» Action item:
Exactly as shown below, retype every line of the data.

» Dataset records:
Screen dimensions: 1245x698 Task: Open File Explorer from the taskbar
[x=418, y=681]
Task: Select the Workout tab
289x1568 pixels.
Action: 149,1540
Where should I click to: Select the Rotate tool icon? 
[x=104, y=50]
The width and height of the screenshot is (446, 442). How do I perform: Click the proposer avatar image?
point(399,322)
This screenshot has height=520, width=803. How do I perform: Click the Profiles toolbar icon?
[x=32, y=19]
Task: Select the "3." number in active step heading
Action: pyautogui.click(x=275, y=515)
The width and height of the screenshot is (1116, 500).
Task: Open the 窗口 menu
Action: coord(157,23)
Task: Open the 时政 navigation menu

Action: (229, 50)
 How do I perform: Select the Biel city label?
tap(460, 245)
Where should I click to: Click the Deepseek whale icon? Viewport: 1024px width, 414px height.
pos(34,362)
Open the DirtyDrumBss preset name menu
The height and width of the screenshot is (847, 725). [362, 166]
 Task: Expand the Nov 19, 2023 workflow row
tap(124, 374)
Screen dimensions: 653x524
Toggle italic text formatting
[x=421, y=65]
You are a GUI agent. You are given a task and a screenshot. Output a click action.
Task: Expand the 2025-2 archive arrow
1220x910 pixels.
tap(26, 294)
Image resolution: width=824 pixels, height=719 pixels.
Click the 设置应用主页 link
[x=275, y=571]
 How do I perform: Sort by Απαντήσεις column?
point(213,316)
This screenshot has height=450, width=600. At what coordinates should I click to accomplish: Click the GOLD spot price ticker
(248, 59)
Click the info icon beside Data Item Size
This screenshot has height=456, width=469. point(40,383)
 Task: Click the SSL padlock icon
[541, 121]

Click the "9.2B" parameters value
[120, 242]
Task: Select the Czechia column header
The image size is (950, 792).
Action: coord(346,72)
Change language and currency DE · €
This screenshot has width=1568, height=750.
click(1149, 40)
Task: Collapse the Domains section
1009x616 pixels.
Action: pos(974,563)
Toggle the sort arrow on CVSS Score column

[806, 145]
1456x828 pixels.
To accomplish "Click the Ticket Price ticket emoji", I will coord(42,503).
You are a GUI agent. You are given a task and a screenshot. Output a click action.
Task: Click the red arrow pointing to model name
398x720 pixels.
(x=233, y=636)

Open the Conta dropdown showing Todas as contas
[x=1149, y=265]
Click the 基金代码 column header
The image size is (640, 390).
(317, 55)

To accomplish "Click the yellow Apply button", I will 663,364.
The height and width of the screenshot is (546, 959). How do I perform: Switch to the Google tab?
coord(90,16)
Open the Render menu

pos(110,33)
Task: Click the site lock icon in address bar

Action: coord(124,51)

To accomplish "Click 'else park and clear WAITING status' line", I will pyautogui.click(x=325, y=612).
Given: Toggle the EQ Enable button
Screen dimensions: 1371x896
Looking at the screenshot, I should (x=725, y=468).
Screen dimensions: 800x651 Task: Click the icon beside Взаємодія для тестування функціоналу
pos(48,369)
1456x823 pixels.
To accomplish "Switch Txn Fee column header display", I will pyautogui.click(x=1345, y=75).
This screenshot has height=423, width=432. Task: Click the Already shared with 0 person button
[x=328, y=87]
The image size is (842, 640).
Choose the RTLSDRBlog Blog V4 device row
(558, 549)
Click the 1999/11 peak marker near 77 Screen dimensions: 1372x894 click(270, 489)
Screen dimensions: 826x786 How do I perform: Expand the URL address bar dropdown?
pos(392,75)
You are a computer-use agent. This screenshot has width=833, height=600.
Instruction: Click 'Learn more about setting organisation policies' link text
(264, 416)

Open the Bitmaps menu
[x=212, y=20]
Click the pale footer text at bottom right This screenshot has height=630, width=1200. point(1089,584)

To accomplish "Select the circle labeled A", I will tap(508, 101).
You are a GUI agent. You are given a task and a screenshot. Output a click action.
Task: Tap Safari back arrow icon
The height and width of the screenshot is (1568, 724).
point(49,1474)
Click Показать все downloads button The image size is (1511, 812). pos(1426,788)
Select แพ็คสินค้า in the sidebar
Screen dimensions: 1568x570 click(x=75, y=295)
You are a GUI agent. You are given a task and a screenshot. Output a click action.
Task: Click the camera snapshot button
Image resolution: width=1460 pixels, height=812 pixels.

» The answer:
Screen dimensions: 1245x698 Task: Open File Explorer from the taskbar
[x=418, y=681]
Task: Select the Workout tab
289x1568 pixels.
Action: 149,1540
Where should I click to: Select the Rotate tool icon? 
[x=104, y=50]
The width and height of the screenshot is (446, 442). How do I perform: Click the proposer avatar image?
point(399,322)
This screenshot has height=520, width=803. How do I perform: Click the Profiles toolbar icon?
[x=32, y=19]
Task: Select the "3." number in active step heading
Action: pyautogui.click(x=275, y=515)
The width and height of the screenshot is (1116, 500).
Task: Open the 窗口 menu
Action: coord(157,23)
Task: Open the 时政 navigation menu

Action: (229, 50)
 How do I perform: Select the Biel city label?
tap(460, 245)
Where should I click to: Click the Deepseek whale icon? Viewport: 1024px width, 414px height.
pos(34,362)
Open the DirtyDrumBss preset name menu
The height and width of the screenshot is (847, 725). [362, 166]
 Task: Expand the Nov 19, 2023 workflow row
tap(124, 374)
Screen dimensions: 653x524
Toggle italic text formatting
[x=421, y=65]
You are a GUI agent. You are given a task and a screenshot. Output a click action.
Task: Expand the 2025-2 archive arrow
1220x910 pixels.
tap(26, 294)
Image resolution: width=824 pixels, height=719 pixels.
Click the 设置应用主页 link
[x=275, y=571]
 How do I perform: Sort by Απαντήσεις column?
point(213,316)
This screenshot has height=450, width=600. At what coordinates should I click to accomplish: Click the GOLD spot price ticker
(248, 59)
Click the info icon beside Data Item Size
This screenshot has height=456, width=469. point(40,383)
 Task: Click the SSL padlock icon
[541, 121]

Click the "9.2B" parameters value
[120, 242]
Task: Select the Czechia column header
The image size is (950, 792).
Action: coord(346,72)
Change language and currency DE · €
This screenshot has width=1568, height=750.
click(1149, 40)
Task: Collapse the Domains section
1009x616 pixels.
Action: pos(974,563)
Toggle the sort arrow on CVSS Score column

[806, 145]
1456x828 pixels.
To accomplish "Click the Ticket Price ticket emoji", I will coord(42,503).
You are a GUI agent. You are given a task and a screenshot. Output a click action.
Task: Click the red arrow pointing to model name
398x720 pixels.
(x=233, y=636)

Open the Conta dropdown showing Todas as contas
[x=1149, y=265]
Click the 基金代码 column header
The image size is (640, 390).
(317, 55)

To accomplish "Click the yellow Apply button", I will 663,364.
The height and width of the screenshot is (546, 959). How do I perform: Switch to the Google tab?
coord(90,16)
Open the Render menu

pos(110,33)
Task: Click the site lock icon in address bar

Action: coord(124,51)

To accomplish "Click 'else park and clear WAITING status' line", I will pyautogui.click(x=325, y=612).
Given: Toggle the EQ Enable button
Screen dimensions: 1371x896
Looking at the screenshot, I should (x=725, y=468).
Screen dimensions: 800x651 Task: Click the icon beside Взаємодія для тестування функціоналу
pos(48,369)
1456x823 pixels.
To accomplish "Switch Txn Fee column header display", I will pyautogui.click(x=1345, y=75).
This screenshot has height=423, width=432. Task: Click the Already shared with 0 person button
[x=328, y=87]
The image size is (842, 640).
Choose the RTLSDRBlog Blog V4 device row
(558, 549)
Click the 1999/11 peak marker near 77 Screen dimensions: 1372x894 click(270, 489)
Screen dimensions: 826x786 How do I perform: Expand the URL address bar dropdown?
pos(392,75)
You are a computer-use agent. This screenshot has width=833, height=600.
Instruction: Click 'Learn more about setting organisation policies' link text
(264, 416)

Open the Bitmaps menu
[x=212, y=20]
Click the pale footer text at bottom right This screenshot has height=630, width=1200. point(1089,584)

To accomplish "Select the circle labeled A", I will tap(508, 101).
You are a GUI agent. You are given a task and a screenshot. Output a click action.
Task: Tap Safari back arrow icon
The height and width of the screenshot is (1568, 724).
point(49,1474)
Click Показать все downloads button The image size is (1511, 812). pos(1426,788)
Select แพ็คสินค้า in the sidebar
Screen dimensions: 1568x570 click(x=75, y=295)
You are a GUI agent. You are given a task and a screenshot. Output a click action.
Task: Click the camera snapshot button
Image resolution: width=1460 pixels, height=812 pixels.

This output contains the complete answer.